Motivating the Problem
The sheer volume of research papers being published on a daily basis can make it challenging for researchers and organizations to identify potentially impactful research in a timely manner. In the summer of 2018, there were approximately 5000 new papers published every day, making it nearly impossible for any individual or organization to keep track of the latest research without the aid of specialized tools. The PaperRank framework is designed to help tackle this problem by providing a framework for bibliometrics and citation analysis of academic literature graphs.
By analyzing the citation network of a given paper, the framework is able to compute a probability-based trust score, representing the confidence that a given research community places in the claims made in the paper. This allows researchers to quickly and easily identify potentially impactful research, and to assess the fidelity of previously published research based on its position in the citation graph.

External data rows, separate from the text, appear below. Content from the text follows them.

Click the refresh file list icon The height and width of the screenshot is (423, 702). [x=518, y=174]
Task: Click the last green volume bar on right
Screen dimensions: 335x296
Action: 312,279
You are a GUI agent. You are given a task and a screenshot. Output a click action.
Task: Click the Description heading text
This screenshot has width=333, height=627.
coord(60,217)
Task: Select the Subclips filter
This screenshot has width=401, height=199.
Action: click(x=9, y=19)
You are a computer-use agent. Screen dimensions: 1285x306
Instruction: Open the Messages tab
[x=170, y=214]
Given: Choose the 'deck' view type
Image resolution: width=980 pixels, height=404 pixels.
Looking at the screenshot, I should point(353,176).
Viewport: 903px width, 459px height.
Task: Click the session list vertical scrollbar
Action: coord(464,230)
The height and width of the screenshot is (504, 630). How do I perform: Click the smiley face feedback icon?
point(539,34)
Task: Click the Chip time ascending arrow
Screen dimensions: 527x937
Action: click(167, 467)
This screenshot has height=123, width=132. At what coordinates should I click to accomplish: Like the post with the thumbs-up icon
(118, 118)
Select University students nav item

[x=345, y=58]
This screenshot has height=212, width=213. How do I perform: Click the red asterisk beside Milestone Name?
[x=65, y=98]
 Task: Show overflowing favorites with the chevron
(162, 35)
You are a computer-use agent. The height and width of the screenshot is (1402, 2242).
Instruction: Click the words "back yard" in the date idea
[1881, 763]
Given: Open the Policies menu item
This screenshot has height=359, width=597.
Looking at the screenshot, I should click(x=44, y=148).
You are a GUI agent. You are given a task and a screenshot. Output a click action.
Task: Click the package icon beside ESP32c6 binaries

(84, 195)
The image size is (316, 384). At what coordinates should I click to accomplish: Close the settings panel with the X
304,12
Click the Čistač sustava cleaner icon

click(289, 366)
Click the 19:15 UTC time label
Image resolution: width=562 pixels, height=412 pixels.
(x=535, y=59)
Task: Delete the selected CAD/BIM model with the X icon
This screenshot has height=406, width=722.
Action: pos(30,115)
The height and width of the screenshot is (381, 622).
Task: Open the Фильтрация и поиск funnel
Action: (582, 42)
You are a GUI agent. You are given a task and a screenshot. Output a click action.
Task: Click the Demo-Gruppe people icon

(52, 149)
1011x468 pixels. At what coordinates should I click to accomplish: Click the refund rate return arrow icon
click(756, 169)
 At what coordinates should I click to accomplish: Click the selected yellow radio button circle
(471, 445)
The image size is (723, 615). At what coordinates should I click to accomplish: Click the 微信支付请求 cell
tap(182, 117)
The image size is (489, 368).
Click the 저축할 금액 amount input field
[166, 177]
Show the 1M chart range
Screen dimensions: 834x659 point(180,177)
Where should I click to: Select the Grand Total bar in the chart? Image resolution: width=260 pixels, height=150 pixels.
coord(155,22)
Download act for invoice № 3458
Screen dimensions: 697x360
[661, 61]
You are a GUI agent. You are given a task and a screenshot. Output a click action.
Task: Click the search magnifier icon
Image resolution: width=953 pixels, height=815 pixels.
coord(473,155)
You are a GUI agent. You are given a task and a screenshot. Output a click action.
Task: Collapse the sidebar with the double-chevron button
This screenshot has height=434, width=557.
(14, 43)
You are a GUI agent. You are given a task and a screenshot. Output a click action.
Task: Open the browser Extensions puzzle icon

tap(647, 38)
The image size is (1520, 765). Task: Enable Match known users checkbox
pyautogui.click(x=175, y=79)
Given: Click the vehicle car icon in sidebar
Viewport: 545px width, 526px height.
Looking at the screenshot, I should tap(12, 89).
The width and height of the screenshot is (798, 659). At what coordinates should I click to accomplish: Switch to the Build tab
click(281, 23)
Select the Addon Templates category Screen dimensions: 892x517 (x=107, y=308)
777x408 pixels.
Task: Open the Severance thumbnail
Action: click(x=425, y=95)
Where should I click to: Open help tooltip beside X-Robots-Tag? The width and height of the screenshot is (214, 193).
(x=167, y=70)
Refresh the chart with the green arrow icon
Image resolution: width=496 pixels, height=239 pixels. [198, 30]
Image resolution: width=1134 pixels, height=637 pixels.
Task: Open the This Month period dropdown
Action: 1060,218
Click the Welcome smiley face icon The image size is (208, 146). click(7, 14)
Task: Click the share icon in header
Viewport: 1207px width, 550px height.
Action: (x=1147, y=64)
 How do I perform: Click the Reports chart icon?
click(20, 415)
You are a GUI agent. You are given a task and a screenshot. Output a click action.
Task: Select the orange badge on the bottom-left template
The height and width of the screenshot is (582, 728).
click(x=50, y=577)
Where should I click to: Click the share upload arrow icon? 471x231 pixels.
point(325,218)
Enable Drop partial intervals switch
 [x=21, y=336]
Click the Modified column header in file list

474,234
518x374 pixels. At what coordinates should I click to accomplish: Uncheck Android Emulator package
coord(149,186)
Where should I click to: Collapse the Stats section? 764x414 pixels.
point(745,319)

The PaperRank Framework is a tool designed to enable bibliometrics and citation analysis of academic literature graphs. It is built on the PageRank algorithm, which is used to rank node reputation in networks, and is designed to express the probability-based trust that communities place in academic articles by analyzing the article citation network. This allows users to understand the degree to which a scientific community trusts the claims made in a particular paper.
One of the key features of the PaperRank Framework is its extensibility. It is designed to be corpus-agnostic, allowing it to be used with a wide range of academic literature databases. During its development, it was configured for use with the NCBI PubMed database.
In addition to its extensibility, the PaperRank Framework is also highly generalized. It uses a probabilistic model known as the Gamma Mixture Model, which is well-suited to modeling subpopulations. This allows the framework to apply a fitting algorithm over a set of PageRank scores and infer a probability distribution representing the trust that communities place in their research publications.
The use of the Gamma Mixture Probabilistic Model allows the PaperRank Framework to provide a scalable computation of trust for the evidence cited within a given knowledge graph. This is useful in many applications, as it allows users to assign confidence scores to knowledge sources based on the trust that the broader community places in the articles that they are curated from. In particular, it has applications to corpus-enabled expert systems in the Medical domain.
GitHub - rukmal/PaperRank: Powering bibliometrics and citation analysis of academic literature graphs
Powering bibliometrics and citation analysis of academic literature graphs PaperRank is a framework designed to enable bibliometrics and citation analysis of academic literature graphs. It is highly generalized and extremely extensible, and designed to be corpus-agnostic. Currently, it is configured for use with the NCBI PubMed database, but this can be modified easily.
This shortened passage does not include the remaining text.